#### [PROBLEM STATEMENT]
Print every one of the following rows verbatim, changing no character.

#### [AVAILABLE RECORDS]
┌────────
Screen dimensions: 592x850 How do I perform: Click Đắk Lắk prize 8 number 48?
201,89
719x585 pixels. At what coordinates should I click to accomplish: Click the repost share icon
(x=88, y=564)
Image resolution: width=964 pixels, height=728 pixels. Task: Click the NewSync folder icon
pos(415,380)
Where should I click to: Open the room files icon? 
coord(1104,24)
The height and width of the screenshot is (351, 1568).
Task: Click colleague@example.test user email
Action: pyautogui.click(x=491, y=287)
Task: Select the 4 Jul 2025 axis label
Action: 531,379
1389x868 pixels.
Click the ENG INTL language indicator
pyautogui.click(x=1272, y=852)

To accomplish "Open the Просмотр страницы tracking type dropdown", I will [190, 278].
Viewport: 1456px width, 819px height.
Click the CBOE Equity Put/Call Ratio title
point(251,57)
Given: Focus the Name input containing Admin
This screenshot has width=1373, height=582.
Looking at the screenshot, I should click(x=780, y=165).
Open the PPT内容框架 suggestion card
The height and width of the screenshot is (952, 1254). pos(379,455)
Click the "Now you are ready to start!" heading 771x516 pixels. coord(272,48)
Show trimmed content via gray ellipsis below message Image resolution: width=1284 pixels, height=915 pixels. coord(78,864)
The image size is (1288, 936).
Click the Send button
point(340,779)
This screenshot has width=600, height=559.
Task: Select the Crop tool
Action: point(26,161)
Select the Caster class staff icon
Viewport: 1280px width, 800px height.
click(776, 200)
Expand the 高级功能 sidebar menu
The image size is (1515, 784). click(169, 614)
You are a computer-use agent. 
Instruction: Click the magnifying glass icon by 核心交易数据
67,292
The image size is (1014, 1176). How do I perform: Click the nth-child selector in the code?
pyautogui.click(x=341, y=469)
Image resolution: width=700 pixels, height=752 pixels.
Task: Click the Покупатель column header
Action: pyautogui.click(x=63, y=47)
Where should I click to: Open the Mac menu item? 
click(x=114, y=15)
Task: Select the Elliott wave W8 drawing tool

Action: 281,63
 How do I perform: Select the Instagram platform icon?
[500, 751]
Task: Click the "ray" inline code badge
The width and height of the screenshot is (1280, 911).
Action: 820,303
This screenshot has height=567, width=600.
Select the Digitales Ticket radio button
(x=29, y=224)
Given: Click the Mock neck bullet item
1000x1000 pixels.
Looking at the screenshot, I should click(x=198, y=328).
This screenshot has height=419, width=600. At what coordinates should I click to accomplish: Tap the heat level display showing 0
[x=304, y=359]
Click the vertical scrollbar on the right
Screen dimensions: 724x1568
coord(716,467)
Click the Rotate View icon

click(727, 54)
└────────
#### [CORRECT ANSWER]
Screen dimensions: 592x850 How do I perform: Click Đắk Lắk prize 8 number 48?
201,89
719x585 pixels. At what coordinates should I click to accomplish: Click the repost share icon
(x=88, y=564)
Image resolution: width=964 pixels, height=728 pixels. Task: Click the NewSync folder icon
pos(415,380)
Where should I click to: Open the room files icon? 
coord(1104,24)
The height and width of the screenshot is (351, 1568).
Task: Click colleague@example.test user email
Action: pyautogui.click(x=491, y=287)
Task: Select the 4 Jul 2025 axis label
Action: 531,379
1389x868 pixels.
Click the ENG INTL language indicator
pyautogui.click(x=1272, y=852)

To accomplish "Open the Просмотр страницы tracking type dropdown", I will [190, 278].
Viewport: 1456px width, 819px height.
Click the CBOE Equity Put/Call Ratio title
point(251,57)
Given: Focus the Name input containing Admin
This screenshot has width=1373, height=582.
Looking at the screenshot, I should click(x=780, y=165).
Open the PPT内容框架 suggestion card
The height and width of the screenshot is (952, 1254). pos(379,455)
Click the "Now you are ready to start!" heading 771x516 pixels. coord(272,48)
Show trimmed content via gray ellipsis below message Image resolution: width=1284 pixels, height=915 pixels. coord(78,864)
The image size is (1288, 936).
Click the Send button
point(340,779)
This screenshot has width=600, height=559.
Task: Select the Crop tool
Action: point(26,161)
Select the Caster class staff icon
Viewport: 1280px width, 800px height.
click(776, 200)
Expand the 高级功能 sidebar menu
The image size is (1515, 784). click(169, 614)
You are a computer-use agent. 
Instruction: Click the magnifying glass icon by 核心交易数据
67,292
The image size is (1014, 1176). How do I perform: Click the nth-child selector in the code?
pyautogui.click(x=341, y=469)
Image resolution: width=700 pixels, height=752 pixels.
Task: Click the Покупатель column header
Action: pyautogui.click(x=63, y=47)
Where should I click to: Open the Mac menu item? 
click(x=114, y=15)
Task: Select the Elliott wave W8 drawing tool

Action: 281,63
 How do I perform: Select the Instagram platform icon?
[500, 751]
Task: Click the "ray" inline code badge
The width and height of the screenshot is (1280, 911).
Action: 820,303
This screenshot has height=567, width=600.
Select the Digitales Ticket radio button
(x=29, y=224)
Given: Click the Mock neck bullet item
1000x1000 pixels.
Looking at the screenshot, I should click(x=198, y=328).
This screenshot has height=419, width=600. At what coordinates should I click to accomplish: Tap the heat level display showing 0
[x=304, y=359]
Click the vertical scrollbar on the right
Screen dimensions: 724x1568
coord(716,467)
Click the Rotate View icon

click(727, 54)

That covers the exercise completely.